To get an idea of just how important the iPhone is to Apple's financial well-being, Apple produces about $660 million in revenue for every 1 million devices sold world-wide. The iPhone also carries extraordinarily favorable gross margins and excellent average selling prices. The iPhone has been out for nearly 5 years now, and Apple still maintains a $660 ASP on the device.

One can see how Wall Street analysts consistently miss on their earnings forecasts. Missing iPhone sales by even 1 million units can wreak havoc one's estimates. In Q2 2011, for example, Apple reported unit sales of 18.65 million iPhones which was more than 2 million units -- or $1.32 billion -- above the Street's expectations.

When Apple is selling that many devices, it's easy to miss expectations by one or even two million units. Bill Shope at Goldman Sachs, for example, recently missed iPhone sales expectations by a whopping 5.3 million units or by 40%. For representing one of the world's most prestigious investment firms, that has got to be pretty embarrassing. Yet, Bill Shope is not alone in this ineptitude. At least 20 major Wall Street analysts missed iPhone expectations by 2.7 million or more units (17% miss) in Q2.

Determining how many iPhones Apple will sell in its upcoming fiscal Q3, fiscal Q4 and in fiscal 2012 requires considerable historical, seasonal, and sequential growth analysis. Making forecasts more than a few quarters out presents with a lot of difficulties given the fact that it's highly unpredictable as to when the global smart-phone market might slow down.

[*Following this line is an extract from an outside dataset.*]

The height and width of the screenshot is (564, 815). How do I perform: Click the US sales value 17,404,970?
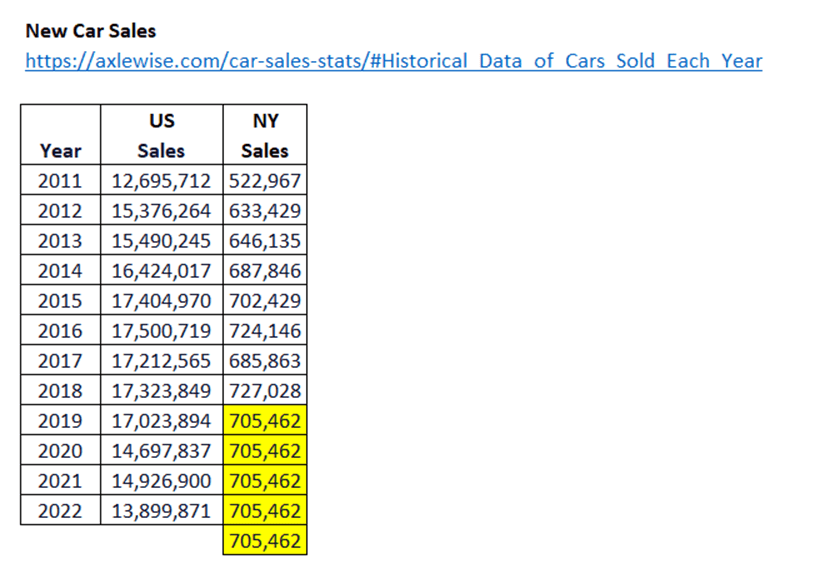(x=161, y=301)
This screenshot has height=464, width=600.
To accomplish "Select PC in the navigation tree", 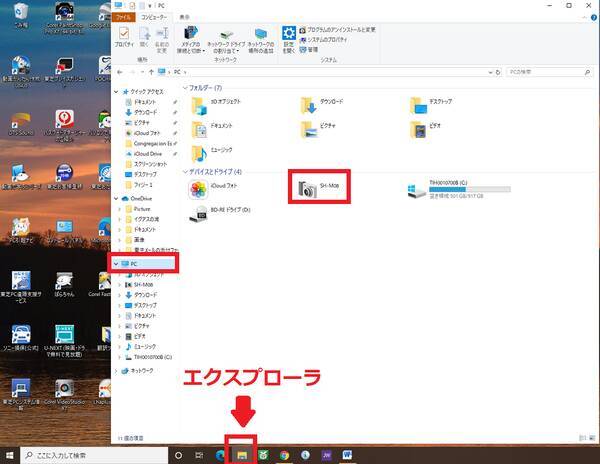I will point(133,263).
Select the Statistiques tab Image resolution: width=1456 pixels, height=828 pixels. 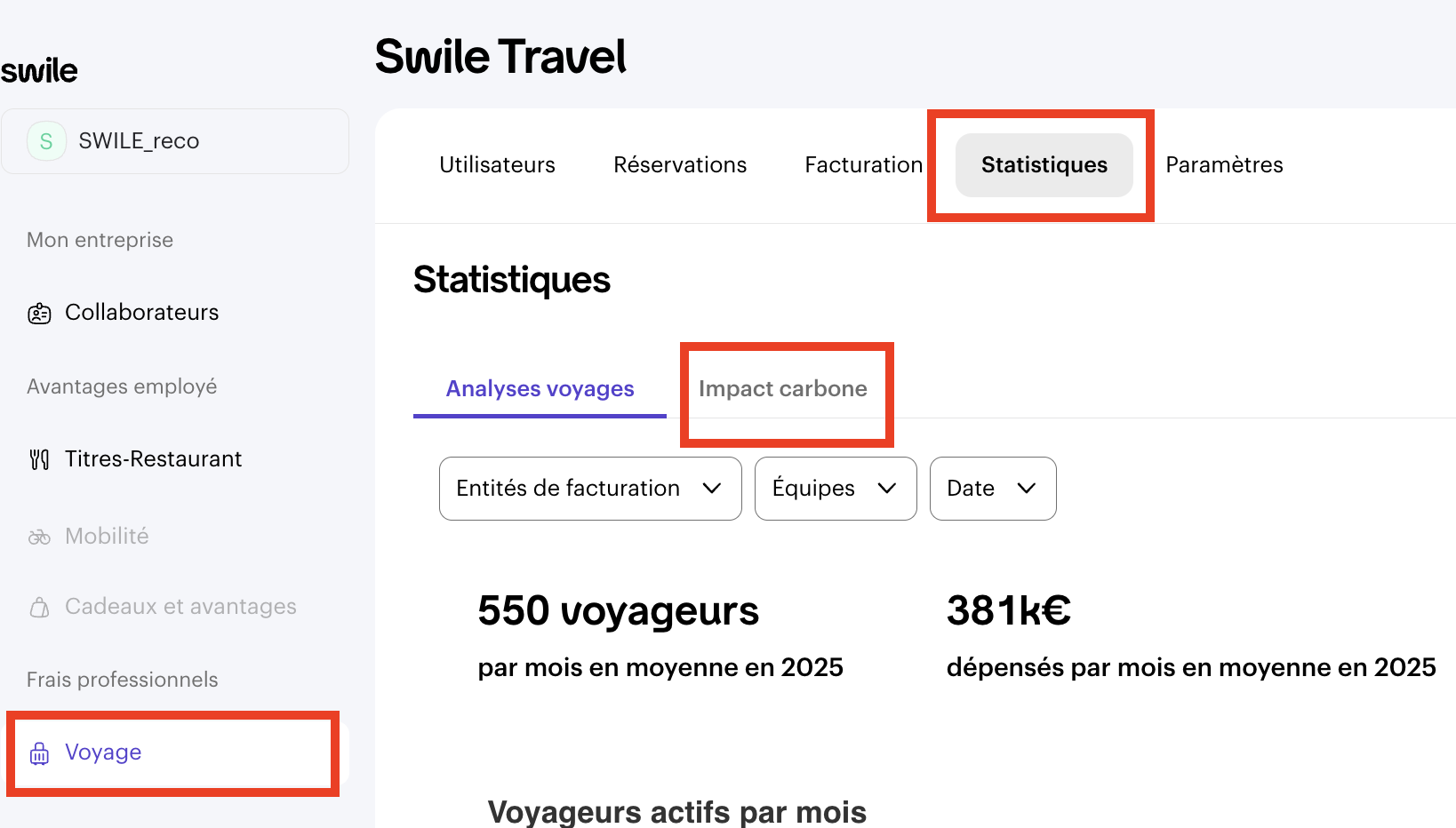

Additionally, unlike past years, there's considerable amount of uncertainty as to when Apple will begin selling the next generation iPhone. There seems to be a general consensus that the iPhone has been delayed from its customary upgrade cycle in June to sometime in September.

However, as I pointed out last week, there is also considerable evidence to suggest that Apple might in fact release the iPhone at the end of June despite widespread rumors, industry checks and news reporting that overwhelming suggest an iPhone delay. If the iPhone is in fact delayed until September, Apple's fiscal Q4 will likely take a $4.5 billion revenue hit to the benefit of fiscal Q1 2012. The stock will also probably struggle for the rest of 2011 as a result of the delay.

To handle this uncertainty, I've decided to provide two separate estimates for Apple's fiscal Q4. One set of estimates will be based on a scenario where the iPhone is not delayed and released in June, and the other based on an iPhone delay until September. Yet, before analyzing fiscal Q4, lets take a look at what to expect for the current quarter.

Fiscal Q3 2011 iPhone Sales Estimates

With the single exception coming in 2009, Apple's fiscal Q3 is seasonally Apple's weakest quarter when it comes to iPhone sales. Much of that weakness is attributed to potential future customers postponing their iPhone purchases ahead of the customary and much anticipated upgrade cycle in June.

In 2010, for example, Apple experienced a 4.0% sequential decline between its fiscal Q2 and fiscal Q3. Yet, given the fact that many expect the iPhone to be delayed until September, there should be a smaller than usual seasonal impact as many customers might be less inclined to postpone purchasing an iPhone if they believe a new version will not be released until the fall.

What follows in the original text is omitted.